3. Rex Brown spotted the signs of Anselmo's drug use during the making of the album
In the early stages of Trendkill preparation, Anselmo's party buddy and closest ally in the band, bassist Rex Brown, figured out that the singer was using heroin. "Back then, we would wake and bake," Brown told Guitar World. "That was just a given. So that made us a little foggy. But at one point I noticed Phil was fuzzier than usual. One day when we started doing The Great Southern Trendkill, he looked at me and slapped his armpit, and I went, 'What?!' I've never stuck a needle in my arm. I used to watch some of my friends shoot up, but I would never do it. No way. I hadn't seen that reference in 10 years, and Philip doing that at me made me go, 'Oh shit! I hope he's not doing what I think he's doing.' Sure enough, he was doing smack. And he was a wreck through the writing sessions of Trendkill. We were all so burned out by that point. A lot of the discipline and structure we used to have went out the window." On July 13th, 1996, while on tour in support of the album, Anselmo would, of course, O.D. after a hometown show in Dallas.

4. Dimebag built the legendary solo in "Floods" from stuff he'd improvised onstage
The guitar solo in "Floods," which is considered one of Dime's best ever, stemmed from passages he played onstage between songs during the Far Beyond Driven tour. "I used to play a 20-minute solo that consisted of everything from [Eddie Van Halen's] "Eruption" to [Randy Rhoads'] "(Revelation) Mother Earth" — plus whatever else I felt like throwing in," Dime told Guitar World. "A regular part of my solo featured a long-assed, 'sing-along' type lead section, which ended up in 'Floods.'"

"It was the first time Philip didn't track vocals with us, which left Dime leery because he didn't know what to do with the leads," Brown said to Guitar World. "But he got it done anyway and it was killer. Just listen to 'Floods.' That's the three of us locked in and it's got all these different shades to it and all these dynamics and Dime's solo couldn't be better."

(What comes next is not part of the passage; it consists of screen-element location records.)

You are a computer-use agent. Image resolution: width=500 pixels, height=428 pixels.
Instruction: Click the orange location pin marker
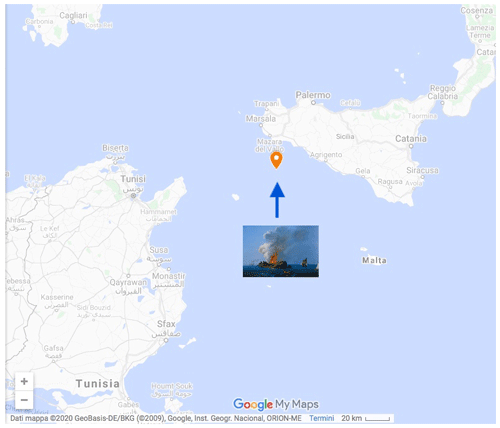pos(276,160)
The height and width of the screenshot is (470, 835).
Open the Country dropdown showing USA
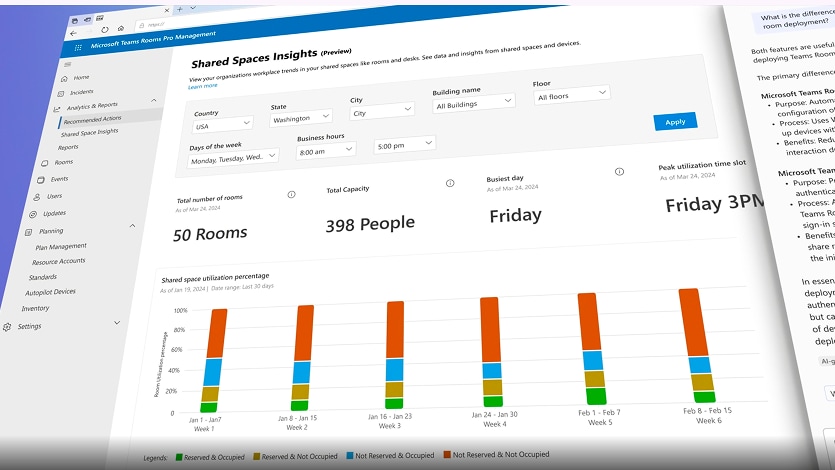click(x=222, y=125)
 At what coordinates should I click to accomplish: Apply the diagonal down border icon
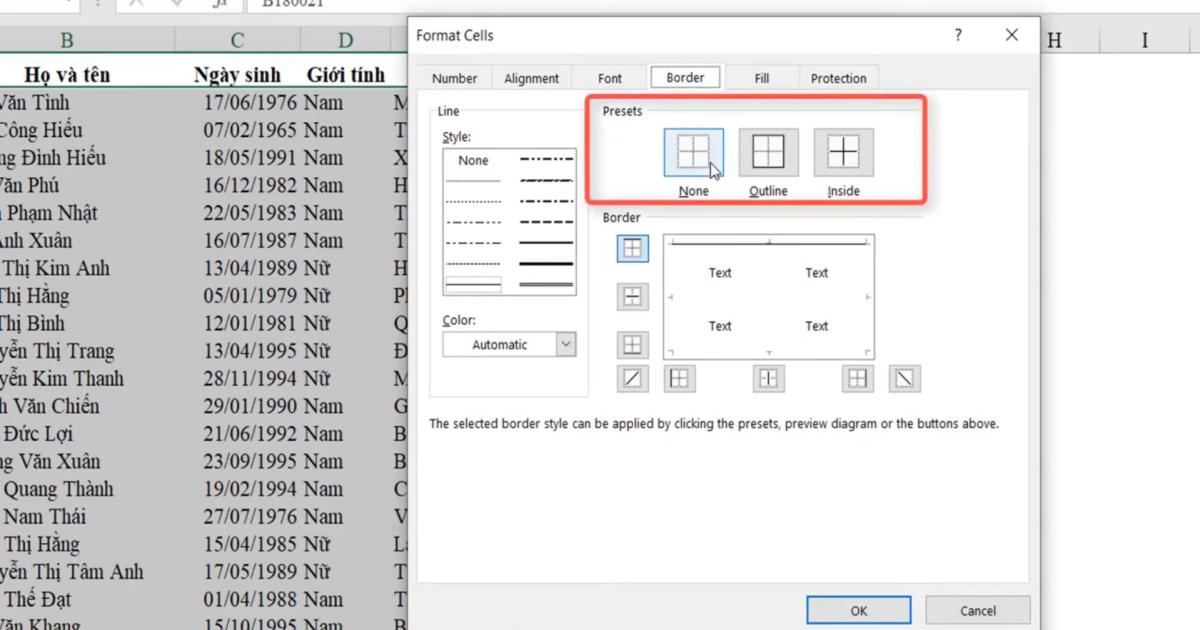coord(904,378)
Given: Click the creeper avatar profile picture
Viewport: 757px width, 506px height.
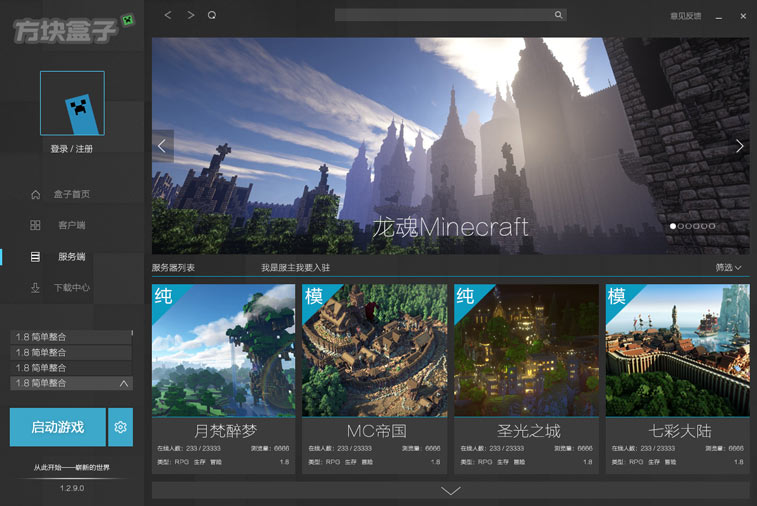Looking at the screenshot, I should pyautogui.click(x=72, y=103).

5. Anselmo brought in a special guest vocalist, Anal Cunt's Seth Putnam
The late frontman of Anal Cunt, the defiantly politically incorrect Seth Putnam, contributed background screams to The Great Southern Trendkill songs "War Nerve," "13 Steps to Nowhere" and "Suicide Note Pt. II." Anselmo returned the favor via his backing vocals on 18 songs on Anal Cunt's 1996 album, 40 More Reasons to Hate Us. "Seth had a bizarre, absurd sense of humor that pissed a lot of people off, but the way Seth saw it, that's what they were, just 'a lot of pissed-off people,'" Anselmo told Decibel of Putnam after his death. "I got his humor like the back of my fist."

6. Dimebag directed the "Drag the Waters" video
Dimebag hardly went anywhere without his video camera — a good thing for fans of the Pantera "home videos," and for fans of the gritty clip for Trendkill single "Drag the Waters," which was directed by the guitarist. He described the song in press materials as being "about a lifetime of dealing with people that you can't tell what they're really comin' at you for, or what their motives really are. You've got to drag the waters to get to the bottom and find out the truth." The entire video is in black and white, and it starts with the message, "In everyday life, there is more than meets the eye. To reach the depths of truth we must drag the waters." The clip includes live band shots, along with narrative footage of criminals being chased by cops, a dodgy scene in a warehouse and clips of Anselmo lip-synching and looking strung out and super-pissed off.

7. Electronic artist Moby digs the album
The Great Southern Trendkill is one of Pantera's most divisive albums, but it has its ardent fans, maybe none more unlikely than electronic composer and DJ Moby, who cites it as one of his favorite metal albums. "[It's]so unrelentingly dark," he told Classic Rock magazine. "The lyrics of 'War Nerve' are the most unrelentingly evil lyrics you can imagine. They make church-burning Norwegian Satanists sound like Sunday school teachers. It's just that whole vituperative expression of anger and rage."